• Anna May

Two Sides to Grief

In 2007, over fourteen years ago, my brother Benny died. He was twelve and I was ten. He died in an accident – I won’t go into the details here, but in short, he was home alone, playing around, and something went wrong. A bizarre and heart-breaking event that changed my life forever.

At first it was like everything was on fire, every thought and feeling lit up with such a raw pain. And then a numb confusion settled in, like a grey blanket had dropped over the world and told it to hush. Everything changed. I don’t think my ten year old self quite appreciated how big an impact it had in every single part of my life. Looking back I feel an intense pain when I consider how our family was before and after Benny died, and how the little Me trundled through holding so much hurt inside but a smile on her face.

That’s not to say everything was miserable. Generally, things got better with time, especially when I started getting professional support, and life was good again. But it was also quieter, heavier. Even years afterwards when we weren’t thinking about it so much, Benny’s death hung over us like a shadow, and I felt somewhat disconnected from myself and the world around me.

Then, aged twenty-one and in the middle of my degree, my Dad died. He’d had problems with his heart for a couple years with time in and out of hospital. The doctors were hopeful for his recovery, but I spent much of that period anxiously anticipating his death, trying to spend time with him and support my family while also living my life at university. In November 2018, he went in for some major surgery. There were complications and he died a few days later.

The grief that ensued was very different to what I experienced after Benny died. My heart broke over and over in those first weeks, and yet it was also overflowing – with love for my Dad, for Benny, for everyone around me, for the whole bloody world. While grief had previously caused a disconnect, it now became a doorway to connection, to feeling fully myself and fully alive.

Maybe I was more prepared, more self-aware, more willing to feel my feelings instead of repressing them, and I had a good support network around me. Dad had come to terms with his possible death (somehow – I’m in awe of him really) and this acceptance had filtered across to the rest of us. I also had a better understanding of grief, had even been running peer support groups at university, and this softened some of the layers of confusion and helped me realise I was not abnormal and I was not alone.

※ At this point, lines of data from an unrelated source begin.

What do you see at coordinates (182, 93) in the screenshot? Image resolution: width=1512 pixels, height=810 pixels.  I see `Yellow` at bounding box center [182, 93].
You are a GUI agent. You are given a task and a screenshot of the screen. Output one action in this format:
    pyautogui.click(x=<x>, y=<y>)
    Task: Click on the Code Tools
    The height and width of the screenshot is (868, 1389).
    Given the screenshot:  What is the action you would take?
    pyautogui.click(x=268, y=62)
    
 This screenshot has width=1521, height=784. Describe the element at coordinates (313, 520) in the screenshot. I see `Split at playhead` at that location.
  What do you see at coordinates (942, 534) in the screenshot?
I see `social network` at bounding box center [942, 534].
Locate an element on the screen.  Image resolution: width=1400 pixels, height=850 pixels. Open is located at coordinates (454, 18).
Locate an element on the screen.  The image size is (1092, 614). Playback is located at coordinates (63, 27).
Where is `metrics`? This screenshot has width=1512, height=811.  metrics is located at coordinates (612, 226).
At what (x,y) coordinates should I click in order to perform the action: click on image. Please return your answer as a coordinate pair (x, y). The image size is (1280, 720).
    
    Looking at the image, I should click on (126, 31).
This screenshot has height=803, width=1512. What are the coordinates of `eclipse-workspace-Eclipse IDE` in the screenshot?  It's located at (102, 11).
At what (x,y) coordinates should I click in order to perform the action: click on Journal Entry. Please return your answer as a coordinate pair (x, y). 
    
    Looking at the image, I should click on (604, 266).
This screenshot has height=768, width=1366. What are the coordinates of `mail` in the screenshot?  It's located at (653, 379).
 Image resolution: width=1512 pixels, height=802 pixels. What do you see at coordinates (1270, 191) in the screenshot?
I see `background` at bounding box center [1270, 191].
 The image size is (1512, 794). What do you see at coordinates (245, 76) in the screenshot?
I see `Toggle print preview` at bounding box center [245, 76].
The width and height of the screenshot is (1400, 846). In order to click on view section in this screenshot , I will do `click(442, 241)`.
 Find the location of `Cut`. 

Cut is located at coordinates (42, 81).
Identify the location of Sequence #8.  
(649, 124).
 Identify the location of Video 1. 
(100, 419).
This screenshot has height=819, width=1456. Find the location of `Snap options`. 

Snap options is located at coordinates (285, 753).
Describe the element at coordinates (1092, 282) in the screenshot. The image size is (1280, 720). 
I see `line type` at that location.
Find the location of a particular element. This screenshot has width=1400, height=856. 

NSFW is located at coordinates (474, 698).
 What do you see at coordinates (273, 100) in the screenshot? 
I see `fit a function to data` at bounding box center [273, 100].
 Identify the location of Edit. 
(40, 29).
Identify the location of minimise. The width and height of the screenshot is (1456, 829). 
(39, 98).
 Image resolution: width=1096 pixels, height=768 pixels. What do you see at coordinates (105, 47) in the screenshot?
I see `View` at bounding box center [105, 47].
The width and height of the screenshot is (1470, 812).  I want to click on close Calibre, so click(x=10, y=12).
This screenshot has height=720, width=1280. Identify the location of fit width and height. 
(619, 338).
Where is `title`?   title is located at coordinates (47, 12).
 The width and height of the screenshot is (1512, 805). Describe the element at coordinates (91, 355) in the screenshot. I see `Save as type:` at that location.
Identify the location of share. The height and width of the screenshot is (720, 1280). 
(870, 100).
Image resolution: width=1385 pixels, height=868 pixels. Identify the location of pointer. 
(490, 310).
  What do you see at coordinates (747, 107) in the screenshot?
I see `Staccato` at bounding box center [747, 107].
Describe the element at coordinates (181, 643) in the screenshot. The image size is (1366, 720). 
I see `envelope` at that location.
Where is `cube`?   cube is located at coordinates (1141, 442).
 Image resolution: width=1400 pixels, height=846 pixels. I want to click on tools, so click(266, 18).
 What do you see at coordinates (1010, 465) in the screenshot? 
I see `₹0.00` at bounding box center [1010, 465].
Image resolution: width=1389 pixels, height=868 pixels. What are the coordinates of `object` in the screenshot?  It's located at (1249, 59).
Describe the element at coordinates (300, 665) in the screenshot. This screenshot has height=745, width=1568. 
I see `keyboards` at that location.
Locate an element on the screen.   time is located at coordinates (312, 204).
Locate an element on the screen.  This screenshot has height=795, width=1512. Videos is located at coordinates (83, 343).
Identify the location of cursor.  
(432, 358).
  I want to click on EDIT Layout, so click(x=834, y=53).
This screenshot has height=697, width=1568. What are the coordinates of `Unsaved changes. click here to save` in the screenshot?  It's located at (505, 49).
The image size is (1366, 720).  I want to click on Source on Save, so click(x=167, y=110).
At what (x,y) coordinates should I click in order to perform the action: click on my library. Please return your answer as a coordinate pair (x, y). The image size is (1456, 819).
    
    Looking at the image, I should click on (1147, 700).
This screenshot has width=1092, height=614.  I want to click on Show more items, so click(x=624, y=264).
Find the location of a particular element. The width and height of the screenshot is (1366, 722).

It was a whole new side of grief: still incredibly painful, but accompanied by a deep gratitude and wonder for all that we have, and a deep knowing that everything was going to be okay.

I don’t doubt that new aspects of my grief will continue to unravel, and that there will always be dips and turns, but generally, life is good.

For me, healing depends on striking a balance between acknowledging the pain of loss while also embracing the good in life. In this way, I’ve both lost a lot and learnt a lot. Life after death is both more challenging and more meaningful, more painful, and more beautiful.